July 6 (UPI) -- The first case of flu a person experiences as a child might impact the ability to fight off other strains of the virus later in life, according to a study published Monday in the journal Proceedings of the National Academy of Sciences.
Infection with H1N1, the strain of influenza that caused a global pandemic in 2009, resulted in immunity against the more common H3N2 strain later in life, the researchers said.
Infection with H3N2 as a child, however, did not offer protection against H1N1, they said.
Most people experience their first flu infection by age 5, the researchers said.
"The specific types of influenza virus that an individual encounters in childhood may affect susceptibility to different influenza virus strains later in life," study co-author Scott E. Hensley told UPI.
"Influenza virus infections in childhood establish memory immune responses that can be recalled later in life," said Hensley, an associate professor of microbiology at the University of Pennsylvania.
This is a concept called "Original Antigenic Sin," according to Hensley and his colleagues.
It means that the immune system's antibody response to a first influenza infection will be boosted with each subsequent infection with a distinct influenza virus strain over the course of person's lifetime, they said.
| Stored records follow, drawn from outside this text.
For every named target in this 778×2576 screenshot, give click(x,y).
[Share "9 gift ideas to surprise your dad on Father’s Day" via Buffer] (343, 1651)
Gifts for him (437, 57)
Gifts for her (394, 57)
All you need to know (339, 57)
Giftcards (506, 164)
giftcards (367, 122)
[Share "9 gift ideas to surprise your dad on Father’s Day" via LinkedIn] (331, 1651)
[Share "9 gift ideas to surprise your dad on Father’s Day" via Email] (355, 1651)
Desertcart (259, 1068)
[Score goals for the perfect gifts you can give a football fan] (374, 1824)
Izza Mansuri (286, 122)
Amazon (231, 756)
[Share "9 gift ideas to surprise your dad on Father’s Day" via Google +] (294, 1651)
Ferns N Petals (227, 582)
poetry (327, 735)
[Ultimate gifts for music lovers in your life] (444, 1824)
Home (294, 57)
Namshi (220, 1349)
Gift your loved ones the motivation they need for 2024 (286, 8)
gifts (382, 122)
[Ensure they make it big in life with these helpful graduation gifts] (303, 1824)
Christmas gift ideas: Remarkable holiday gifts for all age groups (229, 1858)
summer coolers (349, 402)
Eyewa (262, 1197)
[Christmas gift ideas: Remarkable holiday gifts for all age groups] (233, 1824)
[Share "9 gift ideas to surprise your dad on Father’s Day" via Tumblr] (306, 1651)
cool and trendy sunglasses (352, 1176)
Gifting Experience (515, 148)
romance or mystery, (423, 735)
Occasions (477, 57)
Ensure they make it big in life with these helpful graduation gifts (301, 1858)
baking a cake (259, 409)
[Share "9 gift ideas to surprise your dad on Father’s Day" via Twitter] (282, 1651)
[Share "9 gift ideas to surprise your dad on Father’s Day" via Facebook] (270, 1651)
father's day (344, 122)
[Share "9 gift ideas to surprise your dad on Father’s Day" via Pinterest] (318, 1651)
Such "memory immune" responses have particular relevance now in light of the ongoing new coronavirus pandemic, Hensley said. He and his team already are working on similar research with the new coronavirus, SARS-CoV-2, which causes the disease COVID-19.
For the influenza study, Hensley and his colleagues used ferrets and blood samples from 69 children 2 to 6 years old. They infected both with H1N1 and H3N2 at separate times to see how each virus impacted immunity against the other, they said.
In general, their findings indicate that seasonal influenza viruses are highly transmissible to those who have never had them, the researchers said. They could aid future research into flu vaccines, they said.
"Our study suggests that humans have immune responses that are biased toward viruses that they encountered early in life," Hensley said.
"It may be possible to [create] universal influenza virus immune memory by designing new vaccines that delivery many influenza virus antigens early in life."